Жиль Делёз. Рождение глаза из хаоса или трансцендентальный эмпиризм Сезанна.

«Мы образуем … » — под «мы» Сезанн подразумевает еще не готовую картину и себя, художника, который ещё не принялся рисовать — «мы образуем хаос, отливающий цветами радуги. Я пытаюсь найти основной мотив …». Он всё ещё ничего не нарисовал, и он продолжает: «я теряюсь в этом, я размышляю, блуждаю». Итак, он теряется в поисках своего мотива. Царит хаос: «Меня пронизывает солнечный свет, [и я ощущаю], будто воспоминание о старинном друге отгоняет мою леность. Проклёвывается росток [nous germinons]». Эта идея о ростке в том же виде появится в переписке с Кле: «Проклёвывается росток.
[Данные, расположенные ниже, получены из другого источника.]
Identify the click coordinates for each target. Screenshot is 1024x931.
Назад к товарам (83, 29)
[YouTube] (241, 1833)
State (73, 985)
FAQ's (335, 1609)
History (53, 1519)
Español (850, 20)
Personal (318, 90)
Когда наступает ночь, мне кажется, что я никогда не смогу ничего нарисовать, будто я в принципе никогда не рисовал»[…], «Однако чтобы я оторвал глаза от земли, того её клочка, разглядывая который я начал растворяться, должна наступить ночь». Приводя все эти цитаты, я всё ещё пытаюсь проиллюстрировать первый момент живописного акта: доживописный хаос. Сезанн перемешивается с мотивом, не видит ничего кроме этого, и наступает ночь. Как он объясняет в письме: «Моя жена ворчит на меня, потому что я возвращаюсь с покрасневшими глазами». Здесь мы могли бы задаться вопросом: что представляет собой глаз художника? Как он работает? Как было сказано ранее, это покрасневший глаз: «Утром следующего дня передо мной, хотя и очень медленно, раскрывается геологический фундамент и его слои, образующие план и поверхность моего полотна, чей каменистый скелет я мысленно прорисовываю». Если вы посмотрите на пейзажи, которые Сезанн рисовал в Экс-ан-Провансе, вы тотчас поймёте, что он называет «каменистым скелетом». […] «Я мысленно вырисовываю каменистый скелет. Я вижу, как из под воды показываются скалы, а над всем этим — нависает небо. Всё это переносится на вертикальную плоскость [tout tombe d’aplomb]. […] Из бездны появляются красные земли». В речи Сезанна бездна представляет изначальный хаос, и оттуда появляются красные земли. Что значит «красные»? Полагаю, они должны быть тёмно-красными, тёмным пурпуром, стремящимся стать чёрным. Сезанн продолжает: «Постепенно мне удаётся отделить себя от пейзажа, видеть его». История, которую рассказывает Сезанн, — генезис глаза. Когда есть чистый хаос, глаза нет, он растворяется. Этому состоянию чистого хаоса соответствуют красные глаза, которые больше ничего не видят. «Я освобождаюсь от пейзажа, делая первый эскиз, набрасывая геологические линии. Геометрия, замер земли». Другими словами, геометрия тождественна геологии.